When I’m not fawning over my boyfriend, I’m working at a pizzeria in downtown Phoenix. It’s a lovely little restaurant and the highlight of working there is being able to
watch potential lovers on their first dates.
This weekend we had a winner. I watched from behind the cash
register a young man- probably 22 or so- waiting on the bench outside with
flowers in hand. It was 7:50 p.m. so I’m assuming that their date was set for
8pm. The girl didn't arrive until 8:45pm after an hour of watching this poor
guy continuously check his watch.
I’m an avid over-thinker and I was already analyzing this
date to the ground. That’s one strike for her. How can you possibly be 45 minutes late
without a call, text or apology? One of the coolest things a girl could be is
on time. Be reliable. Guys HATE waiting, just like everyone else, especially if they’re about to blow
the last of their paycheck on dinner.
They ordered pizza and wine. I
didn’t think anything of it until I saw the girl chug her glass like she was
taking a shot at a frat party. I couldn’t help but shoot her date a wide-eyed
look of concern. He hesitated, but calmly asked me to bring out another round. That night, I sure got a work out because I went back to the table seven more
times with wine in hand. By 9 p.m. she kicked off her shoes and was slurring her
words.
All she could do was laugh and give nonsensical answers to
his questions. He tried talking about religion, politics, life after death, and tried taking a shot at connecting over the Kardashians, but his date
didn’t take the bait. She sat uninterested and drunk, only to comment a single word and a
yawn every now and then. Strike two.
He was a real trooper, eventually breaking out a few corny jokes,
but she didn’t appreciate them (meanwhile I was laughing from behind the
counter.)
I felt bad for the dude. He finally resorted to small talk
about the weather, when she said “my ex-boyfriend loved the rain. We used to
walk in the rain all the time. He dropped me off here actually.” WHAT? That’s
like, the first rule of dating. Don’t bring up your exes! STRIKE. THREE.

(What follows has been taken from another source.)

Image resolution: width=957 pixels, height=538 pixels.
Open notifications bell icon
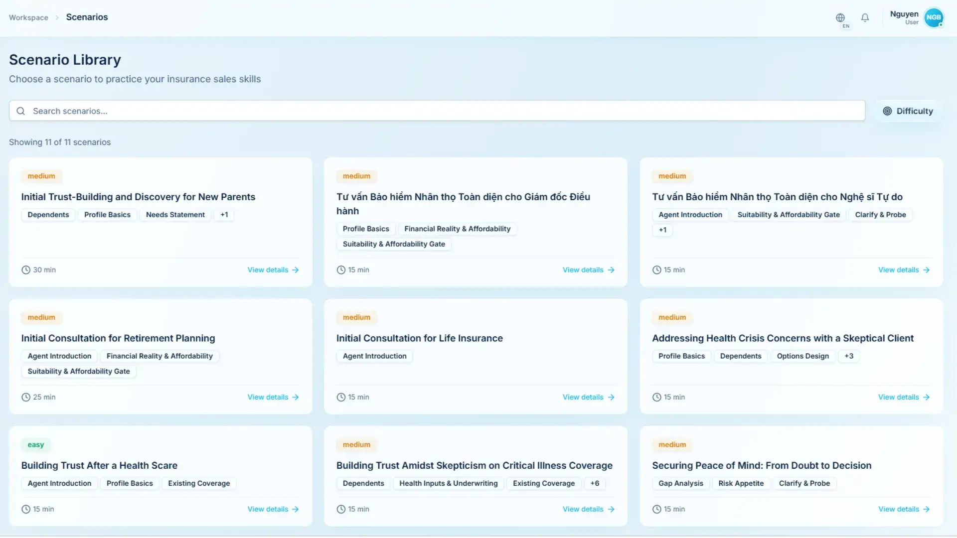pyautogui.click(x=865, y=17)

If you talk about your ex, especially unprovoked by your new
love interest, that pretty much implies that you’re not over them and you’re
looking for a rebound. I can’t believe she admitted to being with him right
before their date. No wonder she was so late…
Needless to say, there was no goodnight kiss as the two
parted to their cars. And don’t worry about the girl drinking and driving … her
ex was there to pick her up. Three strikes… she was totally out.